Теперь я слышу стук колес: въезжает вторая часть эшелона. А ведь там Карл Унгер со своими родителями и младшим братом. В последнее время в Терезине я всегда останавливался у них, когда проезжал мимо на своей телеге. Он сидел наверху, в своем «убежище», болтал ногами и, казалось, ждал меня. Иногда он меня останавливал. Я загадываю, как раньше, в школе, перед трудной контрольной: «Если они оставят и его, то с нами обоими все будет хорошо».
Я возвращаюсь к своему бригадиру.
– Слушай, а где здесь спят?
– В бараках.
– А как насчет еды?
Что за глупости я спрашиваю…
– Хоть объешься, – он делает движение рукой, словно хочет обнять меня. Тут же все в нем напрягается, он несколько раз хлещет плеткой по узлам на спинах людей, уже приготовившихся бежать. – Через два-три дня, если еще будешь жив, поймешь, что в Треблинке есть все – все, кроме жизни. Меня зовут Леон. А тебя?

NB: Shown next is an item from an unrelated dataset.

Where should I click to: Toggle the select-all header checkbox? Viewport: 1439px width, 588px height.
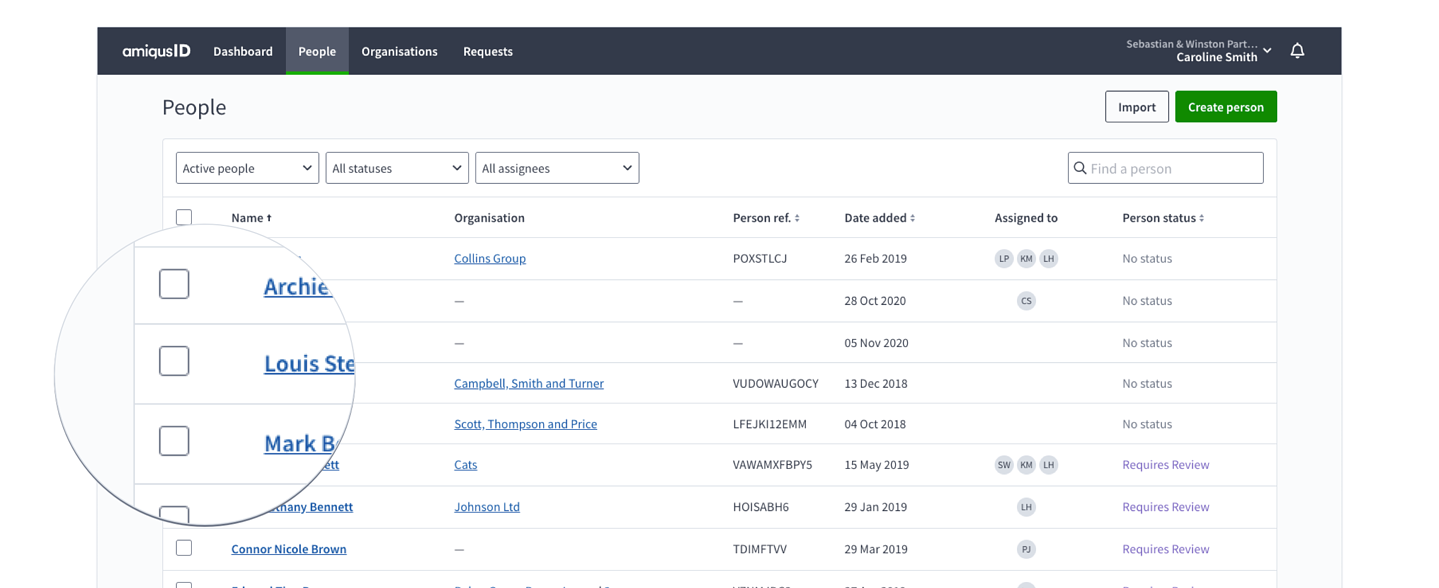tap(184, 217)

Вводят еще одну группу. В ту самую минуту, когда я разглядел среди них Карла, он уже выкрикивает мое имя. Он немного выбился из шеренги. Он уже все знает, и все-таки в его голосе звучит вопрос, нежелание знать:
– Мать… отец… брат.
К вечеру с нескольких сторон раздаются свистки. Нас всех плетками сгоняют в шеренги по пять человек. Мы маршируем вдоль перрона, вниз по склону в другой барак. Над нами несколько высоких сосен, странно искривленных, их кроны наверху совсем темные. Через окошко выдают жестяные миски и хлеб: этот барак – столовая.
Я жадно пью из кружки черный эрзац-кофе. Он льется через край мимо рта, но я не могу остановиться, не могу оторваться от кружки. Я чувствую жажду, ужасную жажду. Собственно говоря, я уже двое суток ничего не пил. Может, поэтому у меня в голове так пусто, словно мозги усохли. Нет, у меня в голове торчит палка, если схватить ее за оба конца, то меня можно на ней поднять, подвесить, меня можно на ней опустить на землю, меня можно на ней крутить в разные стороны. Кто-то протягивает мне полную миску и забирает пустую. Но это человек не из нашего эшелона. Мы все стоим здесь вместе, нас примерно двадцать. У того, что дал мне миску, такое выражение лица, будто он рад, что я пришел – вслед за ним, вслед за ними, вслед за другими.
Клиновидную порцию грубого хлеба я бросаю в кучу хлебных кусков разной величины и разных сортов. Темные караваи, беловатые булки с зелеными пятнами плесени, недоеденные батоны, склеившиеся ломти перемешаны с чем- то еще, что раньше было, вероятно, съедобным.
Через какое-то время – снова свистки, нас снова сгоняют в шеренги, снова удары и удары, пока мы не оказываемся в бараке, там наверху, на плацу, где днем нам велели раздеваться. Загорается несколько свечей. Голый пол, повсюду только песок. Все ложатся, куда могут, дерутся за место, спотыкаются друг о друга, падают. Между тем снаружи раздается приказ: «Потушить свет, спать!» На закрывающуюся дверь с крыши барака, стоящего напротив, падает конус света.
Удушающий запах тел, дерева и песка, который теперь отдает накопленное за день тепло. Тысячи иголок вонзаются мне в тело, и меня одолевает зуд. Наверное, в песке полно блох.